# Actions to take
**1.** Do these statements agree with the blog post? Answer yes or no for each, quoting the deciding words. (a) The Ultimate Library began with no books on it. (b) Each guest may choose three books. (c) This week's guest found making her selections frustrating.
**2.** Reproduce the part of the blog post starting with "In the past" and going on through "experience to be fun!".

# Page
------------------------------------------------
April 30

Decades: Compilling the Ultimate Library with Imogen Church

The very best libraries are the ones which offer a broad selection of books to choose from.  Since January I have been inviting guests to join me in a quest to determine which books should be added to the Ultimate Library.  I started the Ultimate Library with no books so there was a clean slate (or empty shelves if you prefer) and I ask each guest to nominate the books they feel should be represented.

There are just two rules governing the selections each guest can make.

1- Choose Five Books
2 – You May Only Choose One Book Per Decade Over Five Consecutive Decades

In the past I have been made aware my two rules are “frustrating” and cause much gnashing of teeth.  Imagine then, if you will, my delight at hearing my guest this week found making her selections “easy” and the experience to be fun!

If you visit the blog outwith my Decades posts then you will know I am a massive fan of audiobooks and enjoy nothing more than having someone read me a brilliant story. If you were to peruse my Audbile Library you would see one name repeated over and over: Imogen Church.  If I am selecting my next listen and I see Imogen is the narrator (which happens often) then I am more likely to select that book over others.
------------------------------------------------
# Material supplied
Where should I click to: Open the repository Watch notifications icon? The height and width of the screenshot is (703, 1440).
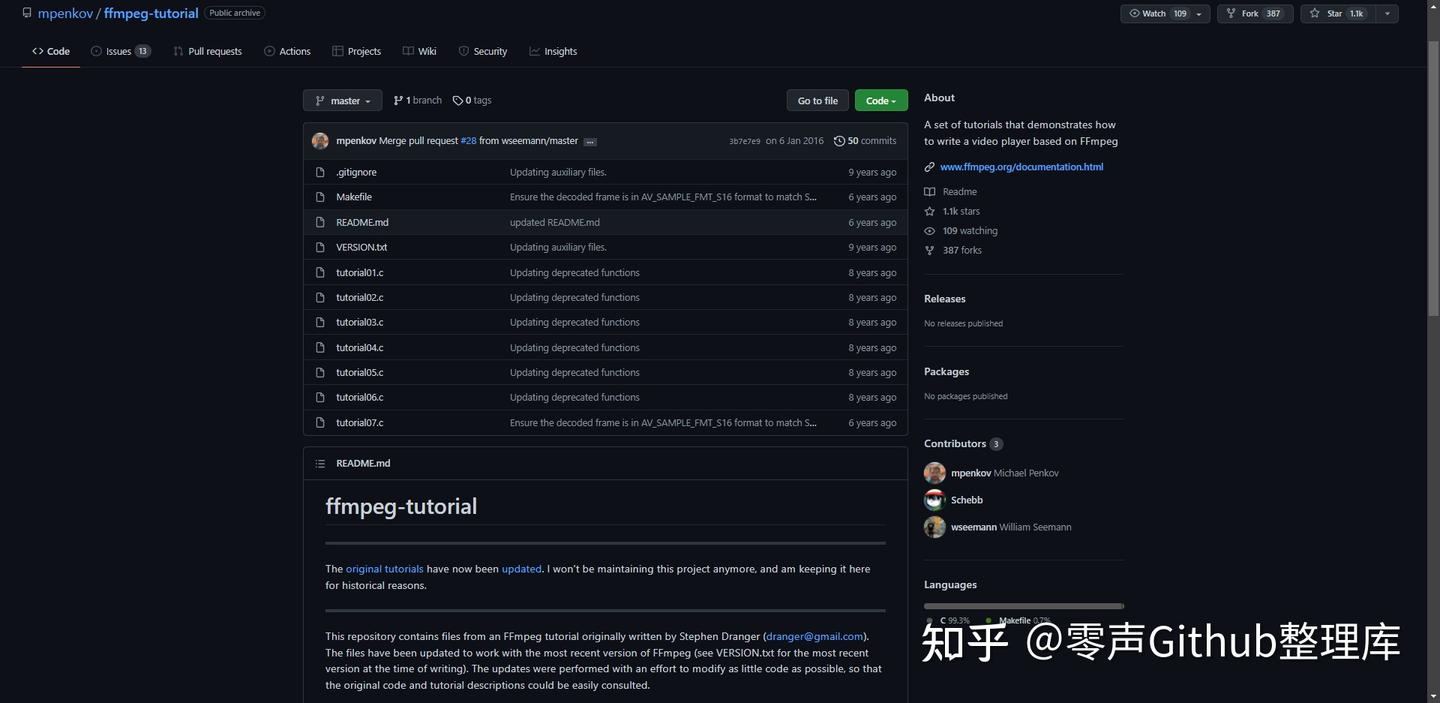point(1133,13)
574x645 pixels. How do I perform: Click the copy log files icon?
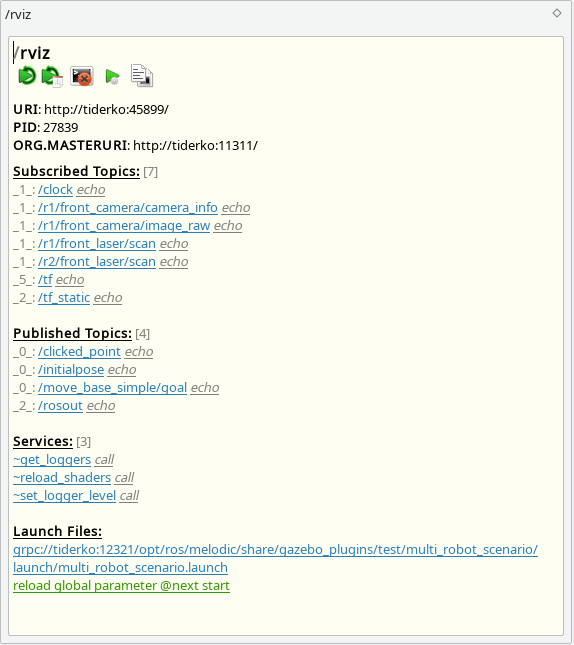pyautogui.click(x=142, y=76)
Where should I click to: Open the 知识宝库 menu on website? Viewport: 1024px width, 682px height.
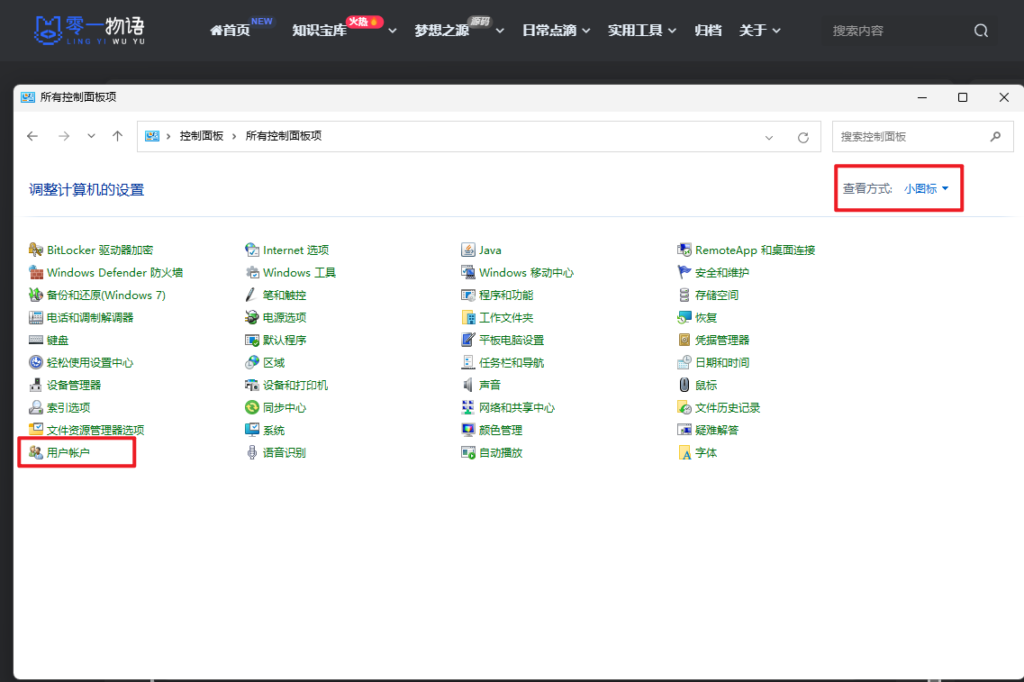[x=319, y=31]
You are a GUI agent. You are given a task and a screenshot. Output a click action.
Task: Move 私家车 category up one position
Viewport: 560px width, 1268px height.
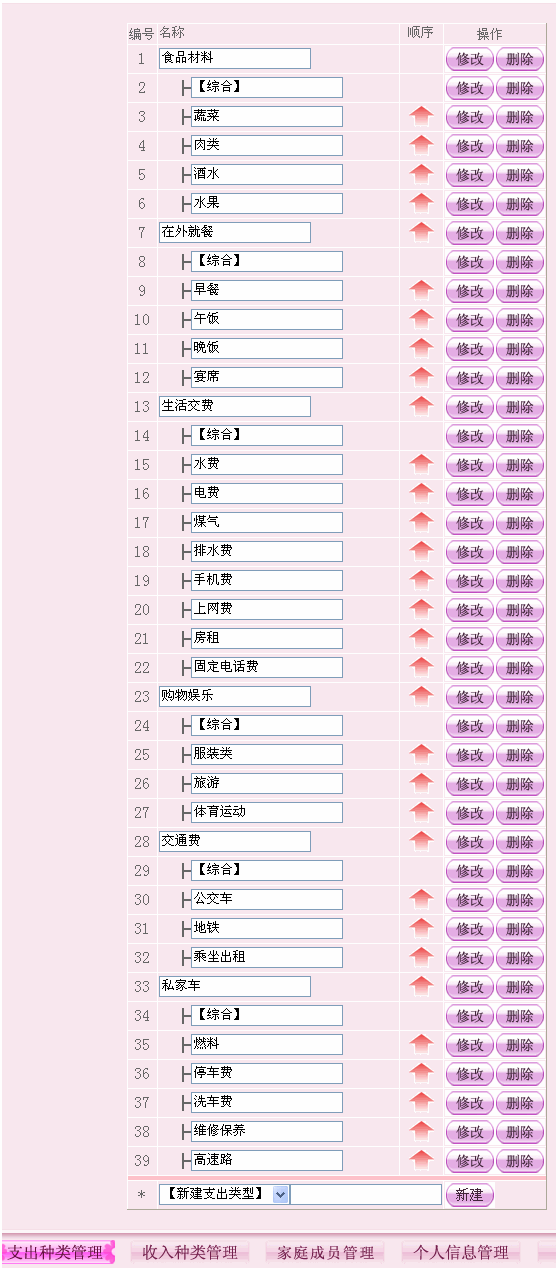click(421, 986)
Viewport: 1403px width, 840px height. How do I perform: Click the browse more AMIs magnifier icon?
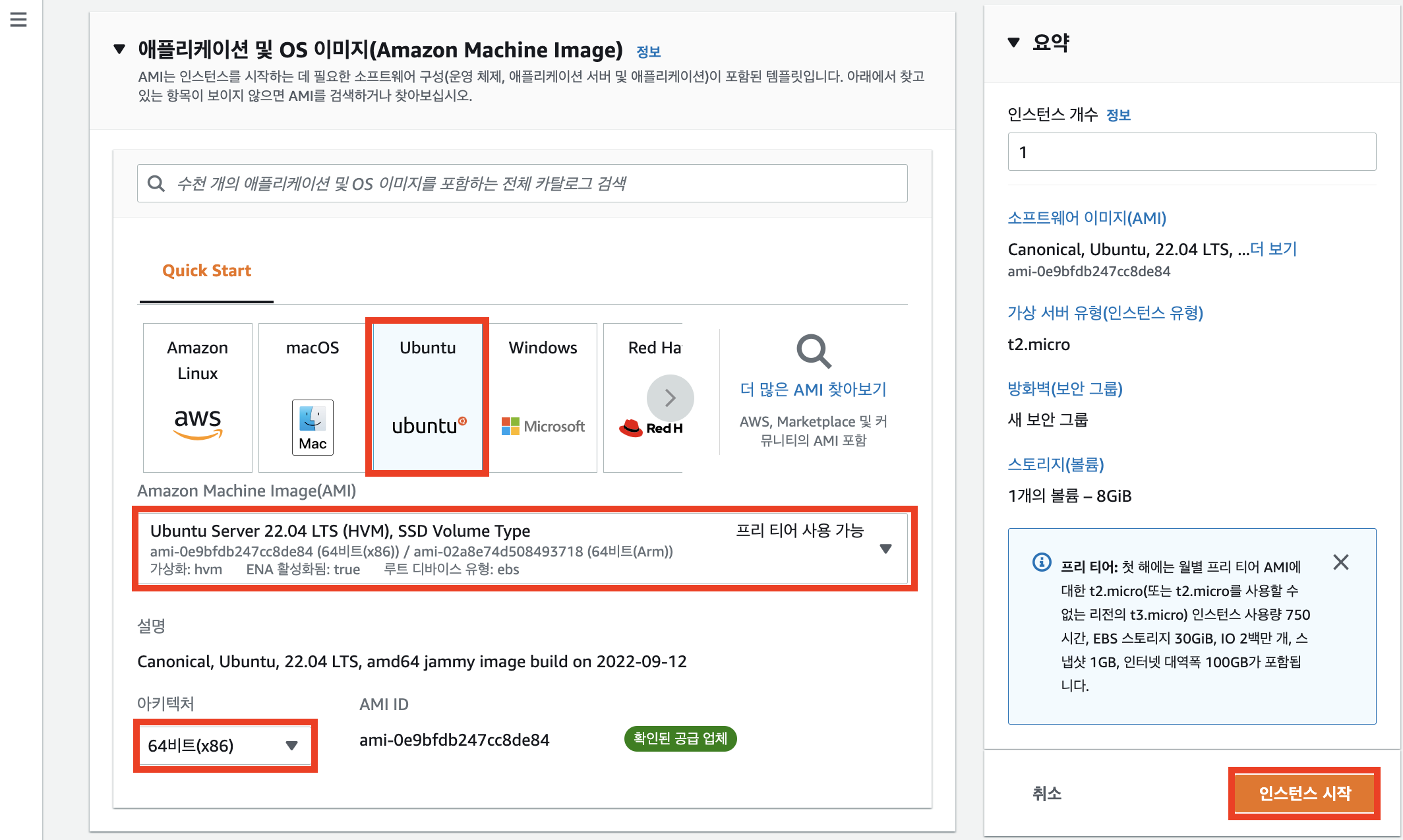point(813,351)
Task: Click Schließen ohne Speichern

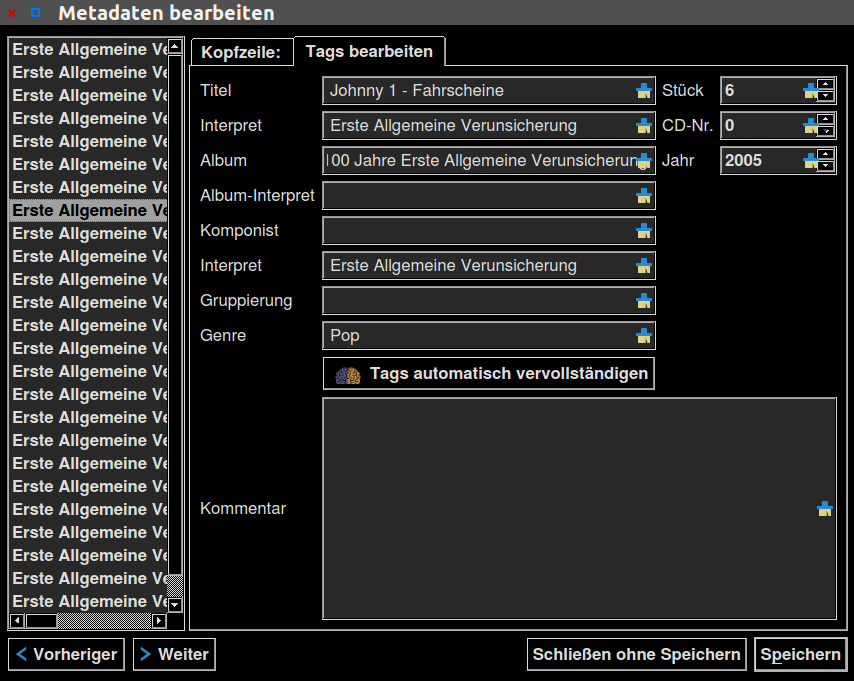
------------------------------------------------
# Worked solutions
**1.**
(a) Yes: "I started the Ultimate Library with no books"
(b) No: "Choose Five Books"
(c) No: "my guest this week found making her selections “easy” and the experience to be fun!"

**2.**
In the past I have been made aware my two rules are “frustrating” and cause much gnashing of teeth.  Imagine then, if you will, my delight at hearing my guest this week found making her selections “easy” and the experience to be fun!